BRIEF: An exact copy is needed of the lines from the one that contains "Instruction: Focus the" through the final line of the data below, with pictures left out.
========================================
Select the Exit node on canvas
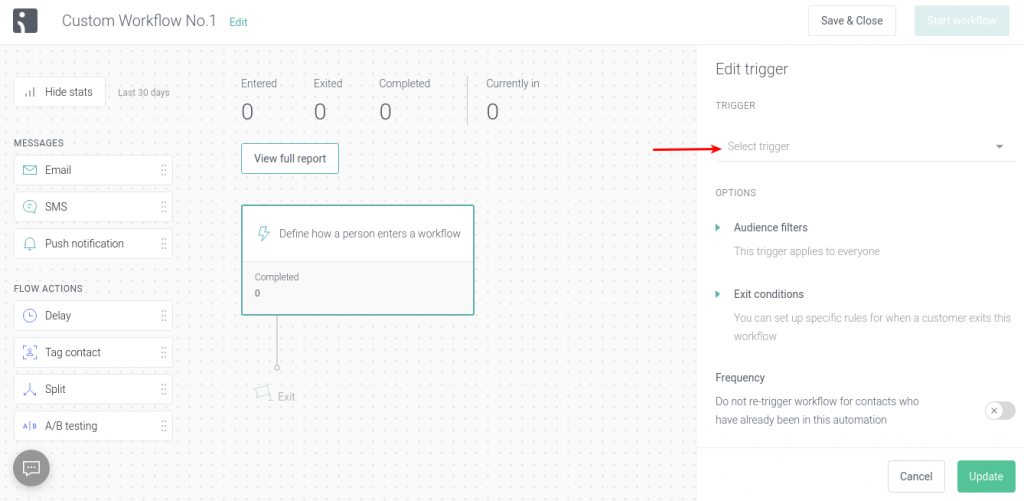 click(275, 396)
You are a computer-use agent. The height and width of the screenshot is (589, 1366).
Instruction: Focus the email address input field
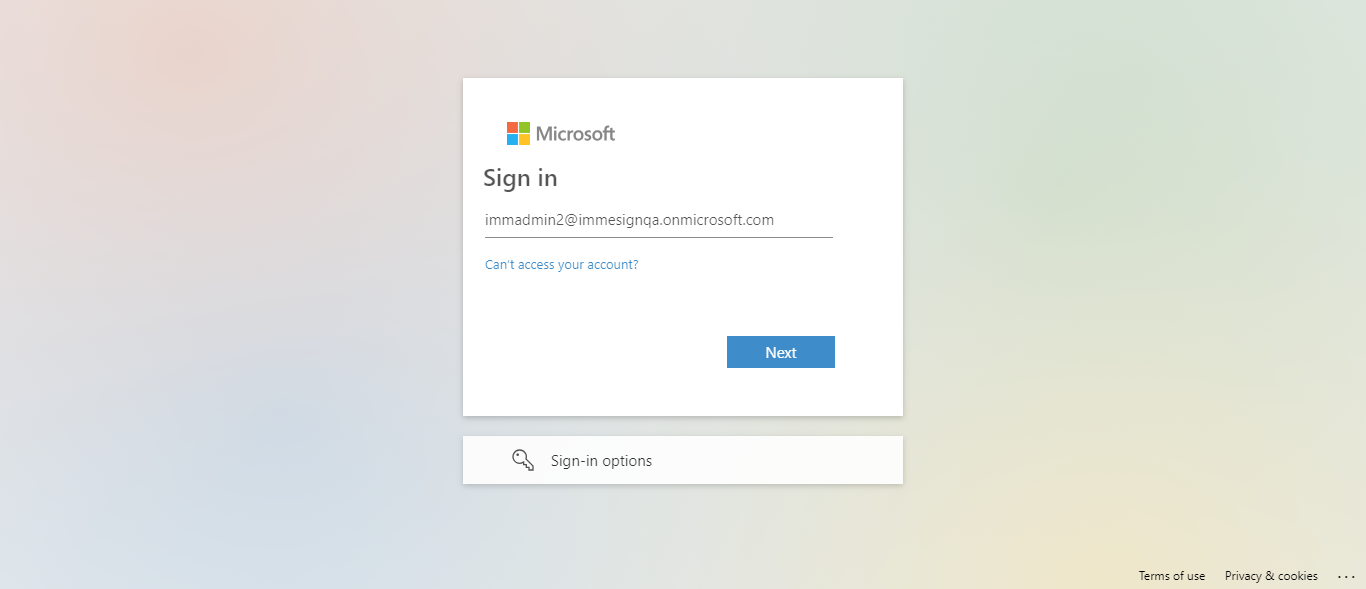pos(659,220)
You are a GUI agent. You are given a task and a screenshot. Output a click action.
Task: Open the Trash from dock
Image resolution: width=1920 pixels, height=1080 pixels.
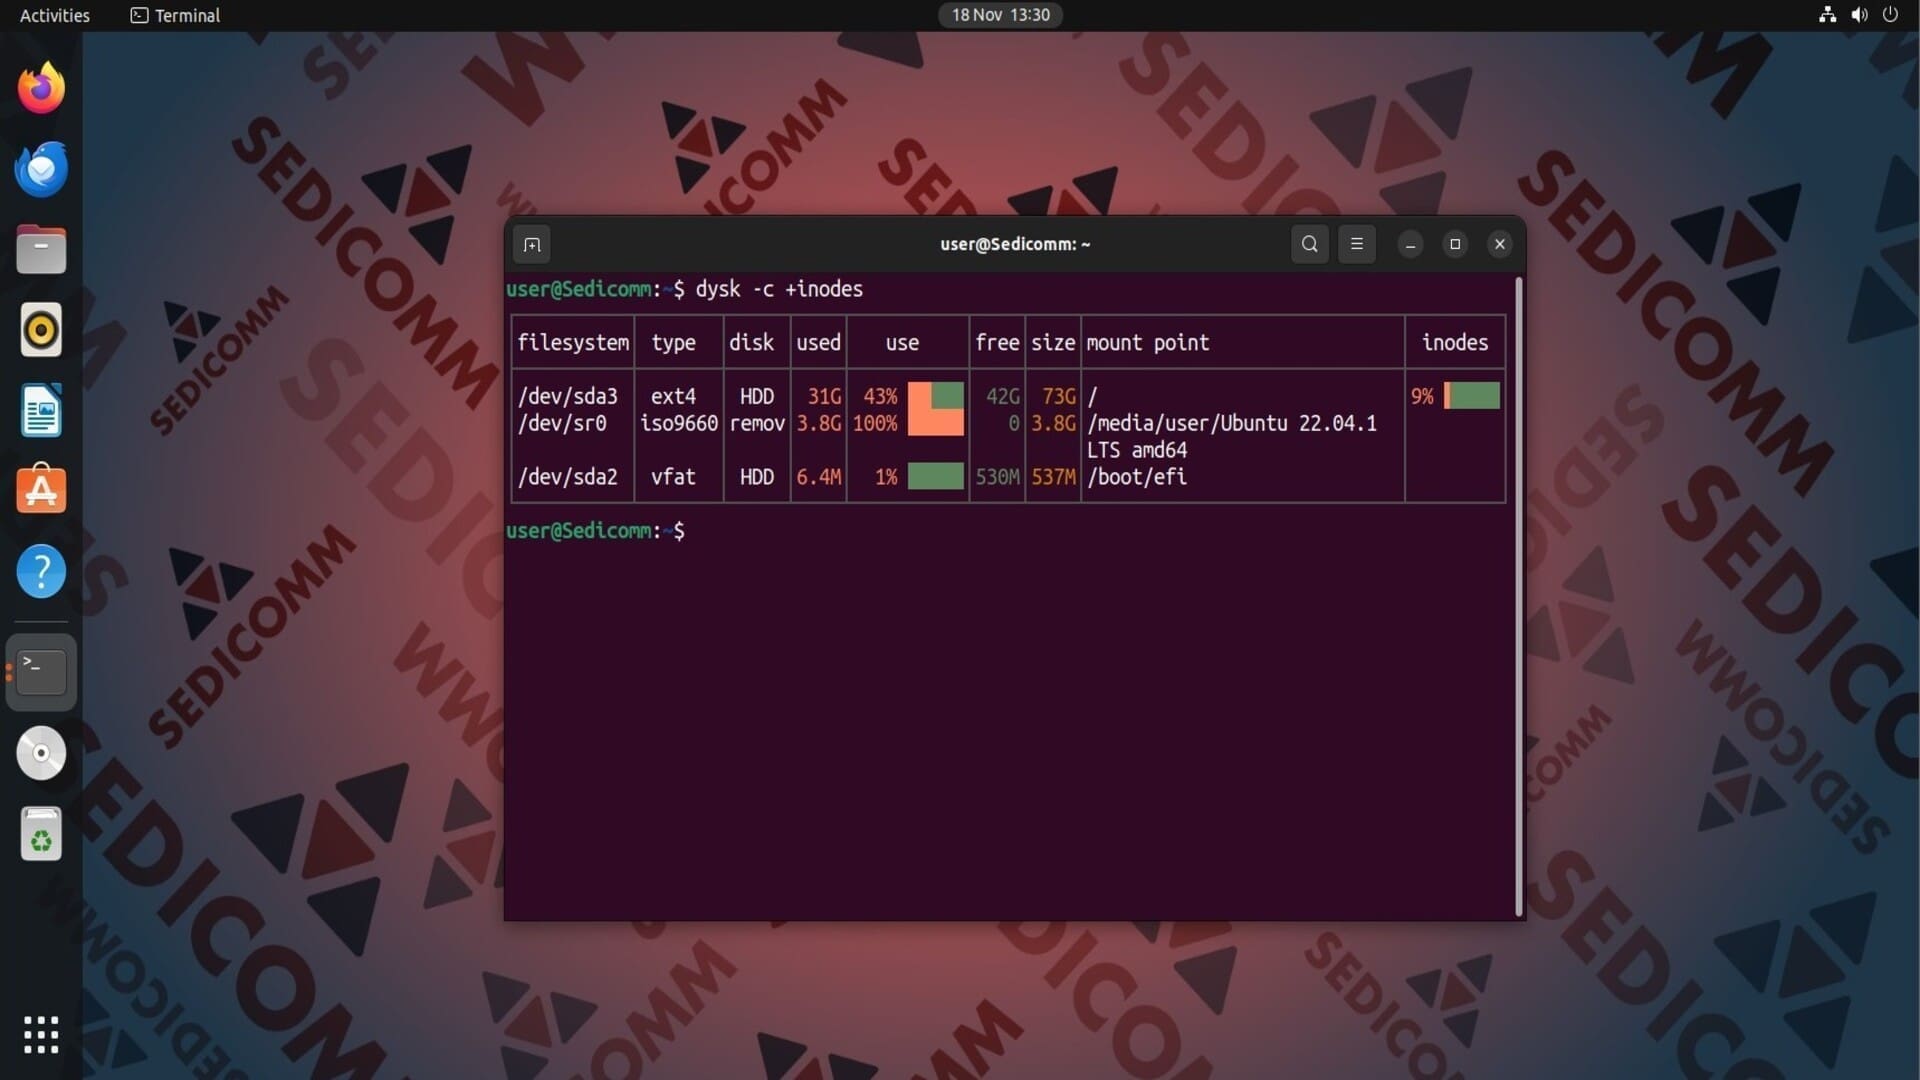(x=41, y=834)
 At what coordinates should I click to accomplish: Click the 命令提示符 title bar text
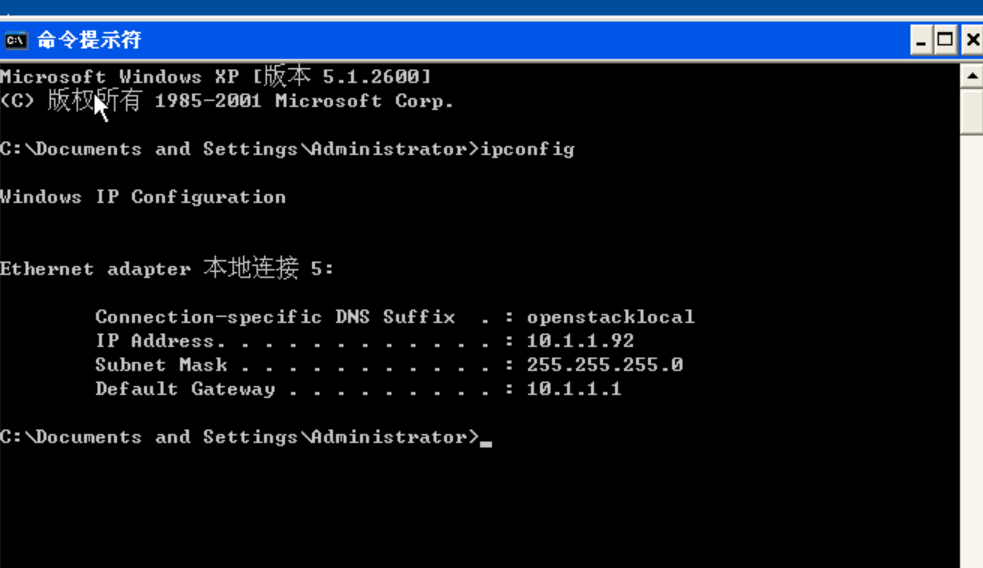point(89,40)
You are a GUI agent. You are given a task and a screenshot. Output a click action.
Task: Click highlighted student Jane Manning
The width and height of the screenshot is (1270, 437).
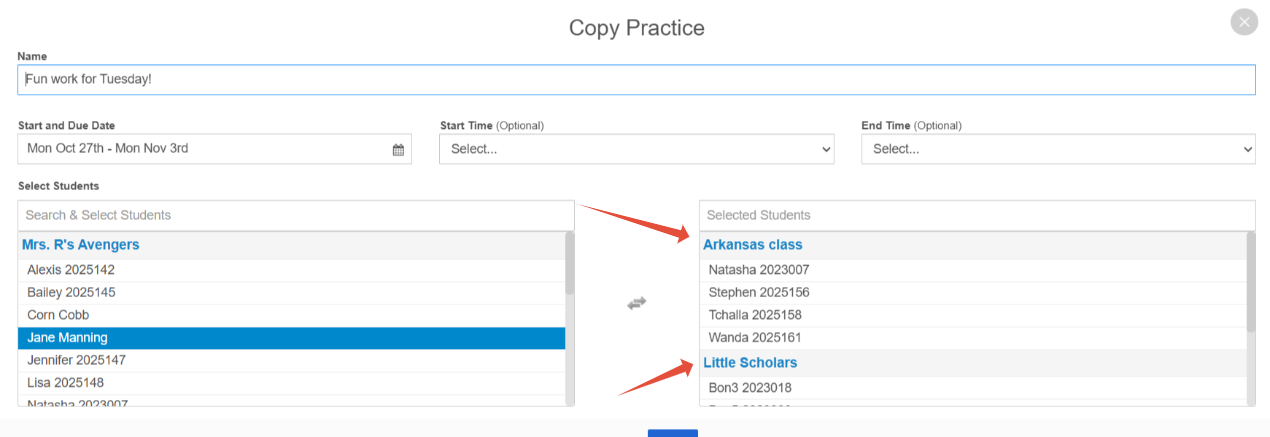(x=291, y=338)
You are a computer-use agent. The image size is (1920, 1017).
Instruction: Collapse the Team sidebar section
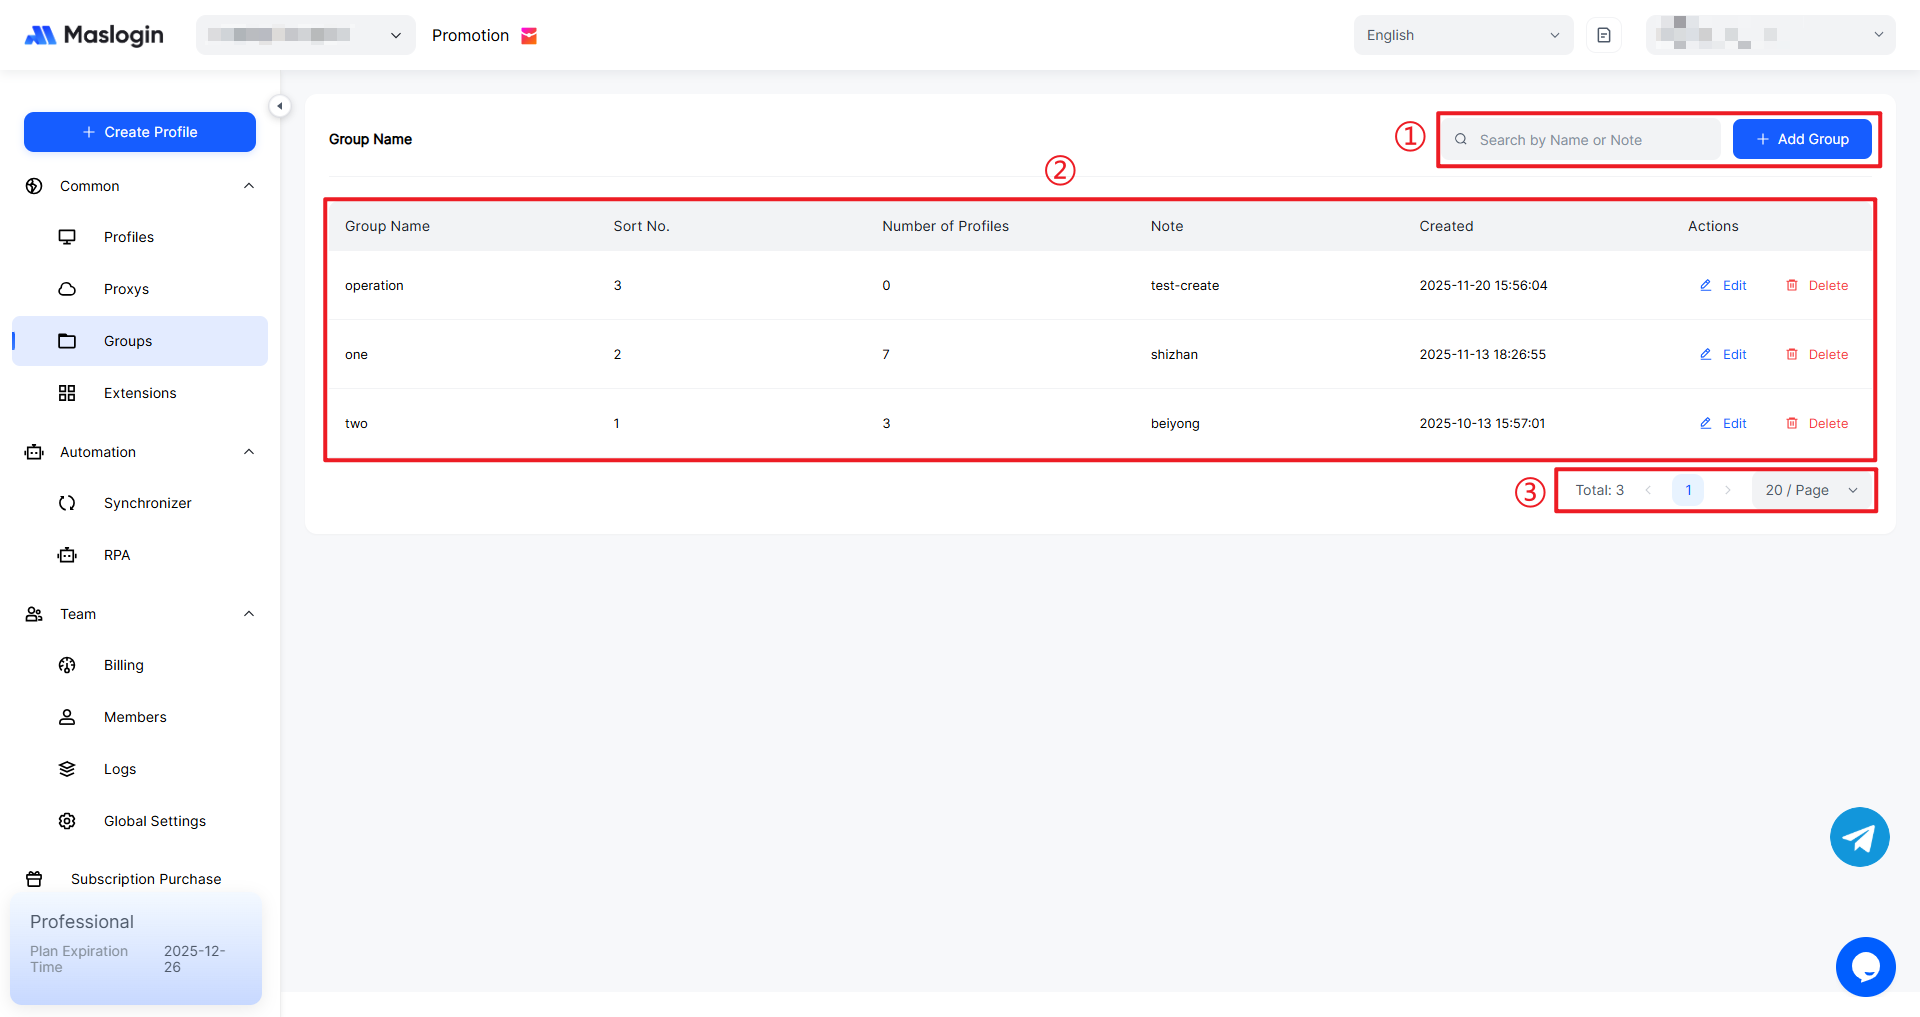pyautogui.click(x=249, y=614)
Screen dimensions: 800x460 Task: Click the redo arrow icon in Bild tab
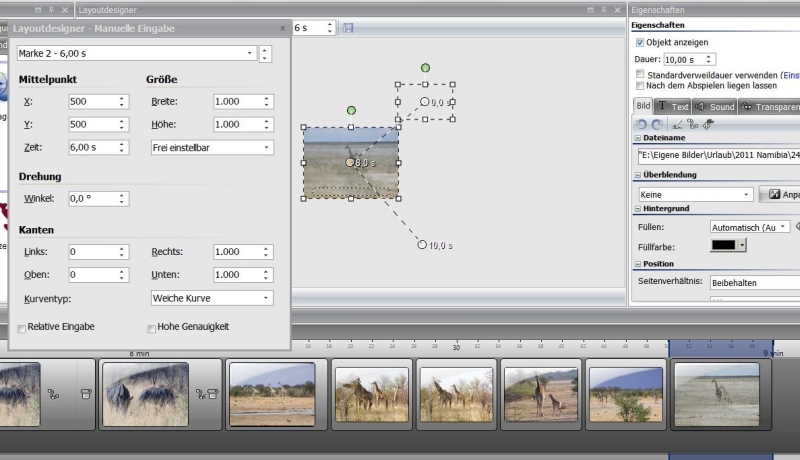(x=656, y=124)
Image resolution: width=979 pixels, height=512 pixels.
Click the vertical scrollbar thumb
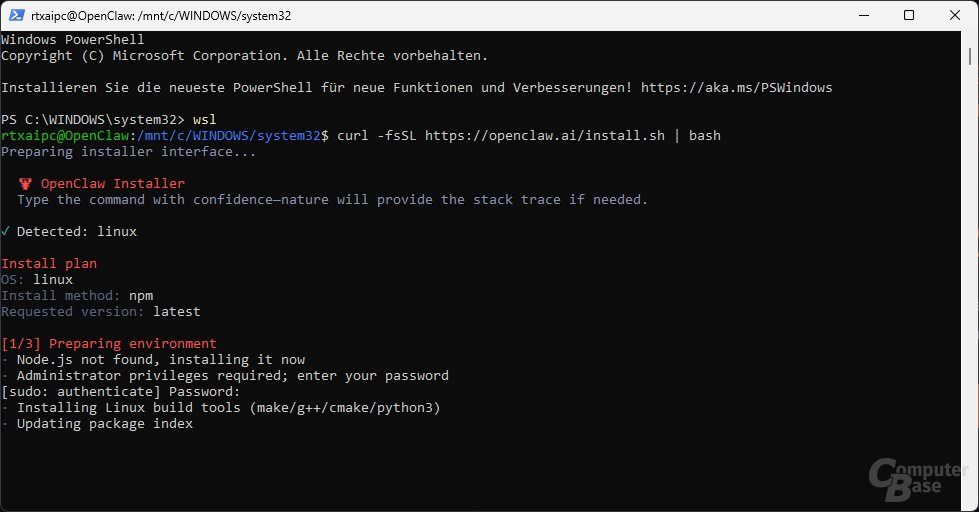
========================================
SOLUTION TO THIS PROBLEM:
Instruction: Focus the email address input field
pos(659,220)
You are a GUI agent. You are given a task and a screenshot. Output a click action.
Task: Open the Trash from dock
Image resolution: width=1920 pixels, height=1080 pixels.
(x=41, y=834)
 At what coordinates should I click to accomplish: Click the 命令提示符 title bar text
point(89,40)
You are a GUI agent. You are given a task and a screenshot. Output a click action.
Task: Click highlighted student Jane Manning
The width and height of the screenshot is (1270, 437).
(x=291, y=338)
You are a computer-use agent. The image size is (1920, 1017).
Instruction: Collapse the Team sidebar section
pyautogui.click(x=249, y=614)
Screen dimensions: 800x460 Task: Click the redo arrow icon in Bild tab
(x=656, y=124)
Image resolution: width=979 pixels, height=512 pixels.
Click the vertical scrollbar thumb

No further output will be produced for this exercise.